The world of popular music is a fickle place – what tops the charts one day can be consigned to the dustbin of history the next. Yet while many hot supergroups slide away into obscurity, there remain some acts that stubbornly persist, refusing to go quietly into that good night, continuing to belt out their 'classics' on endless tours or the ever-burgeoning festival circuit.
Of course, there's clearly a very fine line between 'classic' and 'past it' and it's a line that's being trodden by everyone from the Stooges and the Rolling Stones, to the recently reformed Take That and The Spice Girls.
It's also a line along which Trivial Pursuit: Music Edition rolls its dice, for much like Mick, Keith and Ginger, the game has barely changed its tune since the original Trivial Pursuit was released some three years ago.

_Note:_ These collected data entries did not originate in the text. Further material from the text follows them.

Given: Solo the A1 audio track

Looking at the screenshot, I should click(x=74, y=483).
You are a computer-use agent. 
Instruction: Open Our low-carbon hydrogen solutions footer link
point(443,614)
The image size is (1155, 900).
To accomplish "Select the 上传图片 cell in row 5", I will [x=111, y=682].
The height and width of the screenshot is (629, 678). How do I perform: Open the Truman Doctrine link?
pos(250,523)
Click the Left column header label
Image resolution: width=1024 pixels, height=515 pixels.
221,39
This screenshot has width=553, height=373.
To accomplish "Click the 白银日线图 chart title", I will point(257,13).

Naturally, not all of this is under the developer's control – the fundamentals of the Trivial Pursuit brand (roll a dice, answer question, collect cheeses to win) are presumably set in stone like a veritable rhapsody. It's not a terrible tune, either (positively bohemian, in fact), having shifted well over 100 million board games since its inception in 1982 – not to mention salvaging countless dull dinner parties.
In the unfathomable circumstances that you're not familiar with the mechanic, your task is to negotiate a circular board by throwing a dice and then answering a trivia question corresponding to one of six subjects (in this case that means categories such as artists, bands, soundtracks, albums and gossip) with the aim of correctly answering questions and collecting six coloured segments (also know as wedges, cheeses and pies) as quickly as possible.

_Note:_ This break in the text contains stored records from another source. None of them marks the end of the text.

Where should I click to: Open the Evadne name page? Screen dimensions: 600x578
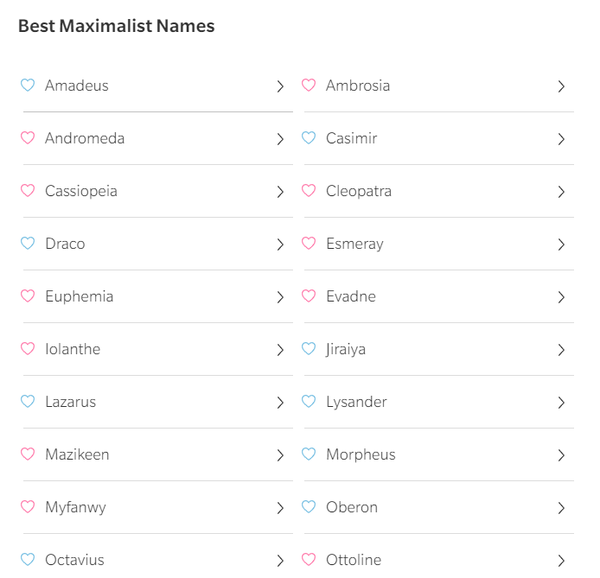click(351, 297)
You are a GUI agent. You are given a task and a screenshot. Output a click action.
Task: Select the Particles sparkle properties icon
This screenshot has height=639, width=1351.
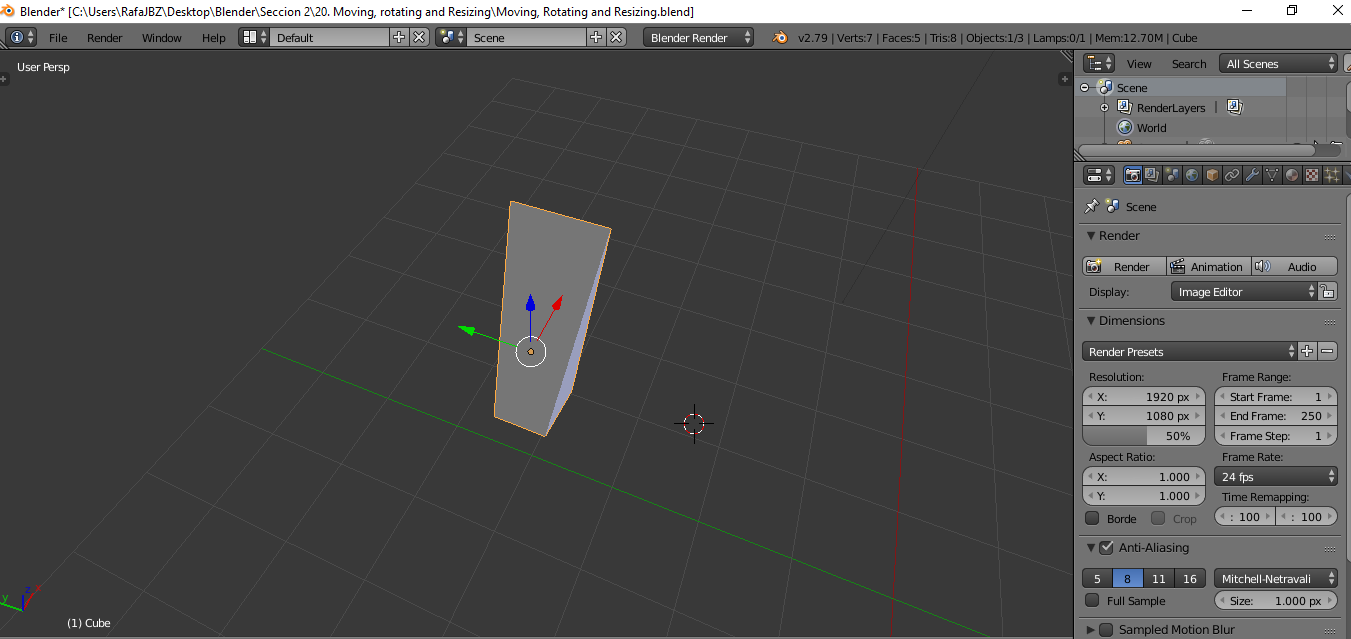pos(1333,175)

Clearly these aspects have to be retained (RealArcade couldn't have a square board or suddenly add a random shooting stage), but there are however some elements which could have been upgraded. The graphical rendition of board and bouncing dice, for instance, which seemed quite appealing back in 2004 and has apparently been turned to 3D somewhere along the line, now looks as wrinkly as Iggy Pop's neck when compared to modern fare.
Likewise, the game mode options (simply play on your own for highest percentage or against the clock, or multiplayer via pass-the-handset) feel almost as limited as Status Quo's chord selection.

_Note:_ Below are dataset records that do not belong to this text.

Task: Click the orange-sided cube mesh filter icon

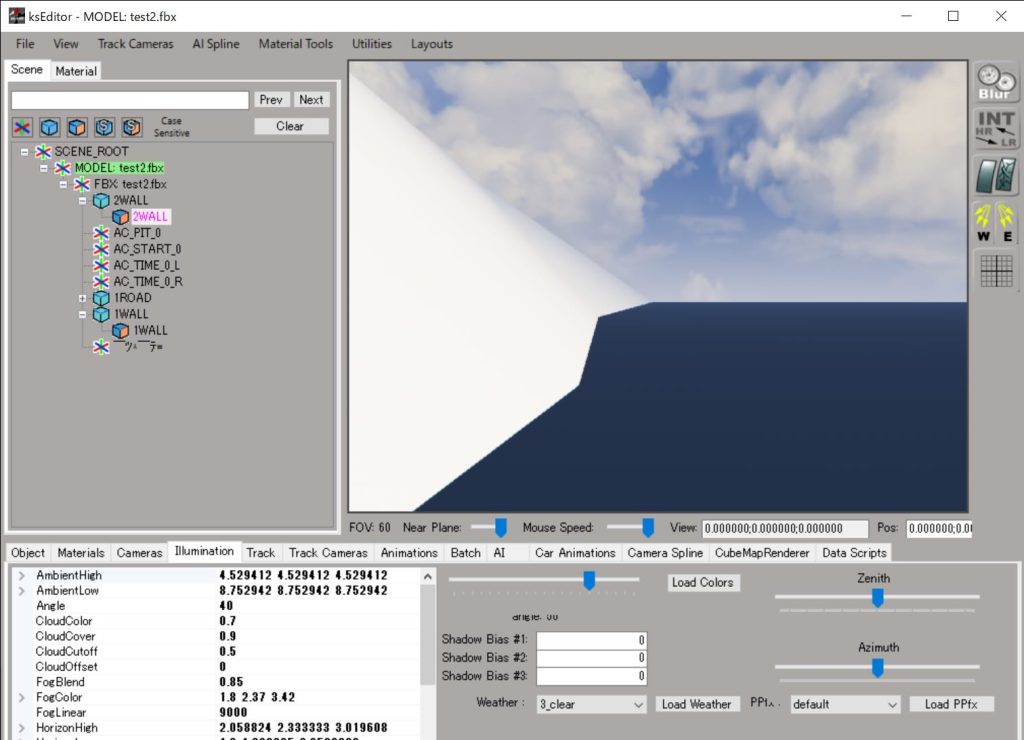Action: [x=77, y=127]
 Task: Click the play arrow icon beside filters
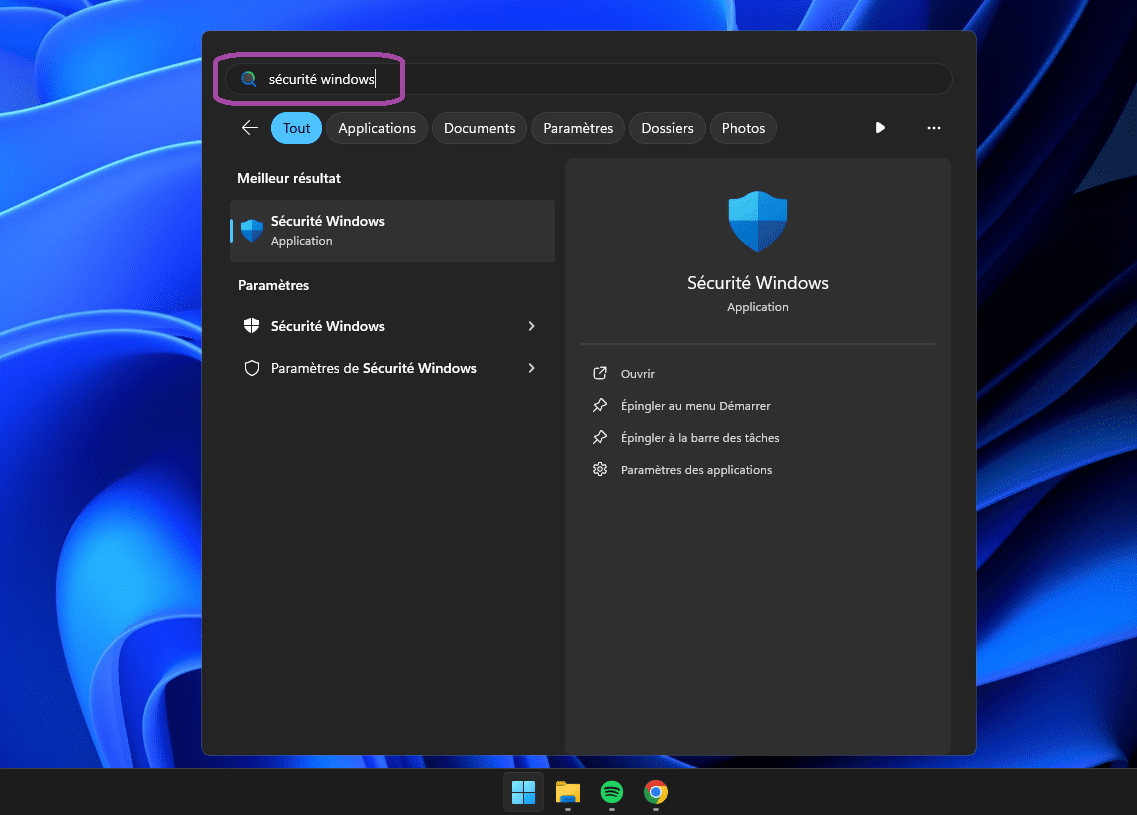pyautogui.click(x=880, y=128)
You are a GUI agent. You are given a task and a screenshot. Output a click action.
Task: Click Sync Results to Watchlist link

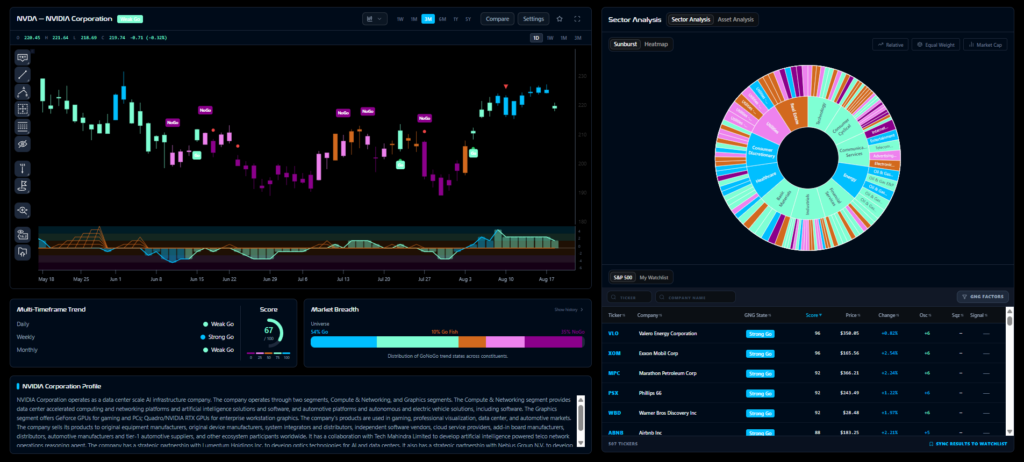pyautogui.click(x=968, y=444)
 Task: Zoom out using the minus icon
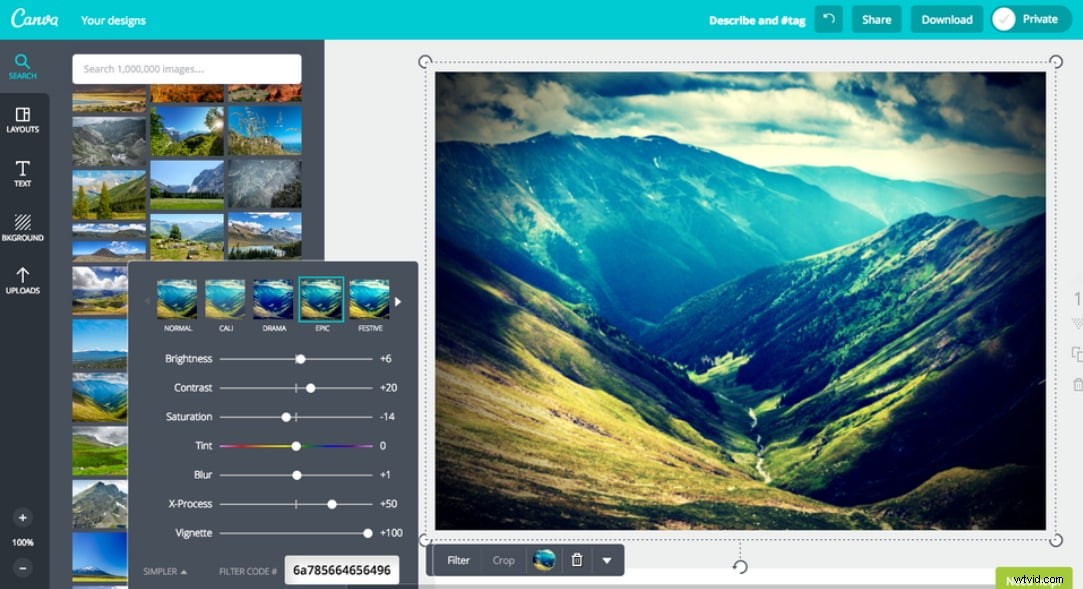tap(22, 567)
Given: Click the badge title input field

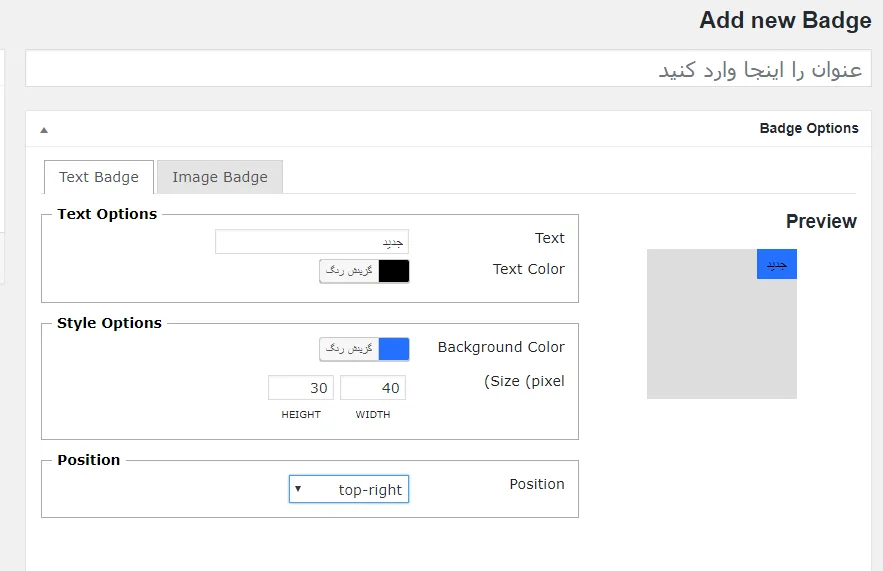Looking at the screenshot, I should point(448,69).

Where are the multiplayer over-the-air match-ups, the competitive high-scores, the updating questions linked to the latest charts? For that matter, why aren't there any multimedia picture and sound rounds? Or at least some nice sound effects to reward the winning of a segment? This is a music-game, for goodness sake, on a device that is desperate to double as an MP3 player!
These omissions (and the passage of time) are enough to strip a mark from our original review of the game, but it's the excessive simplicity of the questions that ultimately robs the game of an award.
This reviewer would by no means label himself a passionate fan of music – his iPod was bought as a gift and retains the same songs it had on day one and any gigs attended are decidedly mainstream fare – and yet he still managed to sweep through the game with an 85 per cent correct record. Obviously, the multiple choice answering system plays a role here (something which isn't present in the board game), but at the very least it would have been nice to have a choice of difficulty levels to challenge the musos.
Ultimately, Trivial Pursuit Music Edition is by no means a bad game and it certainly offers more value for money than many stadium concerts. Nevertheless, it still feels more like a competent tribute act than a star performer in its own right.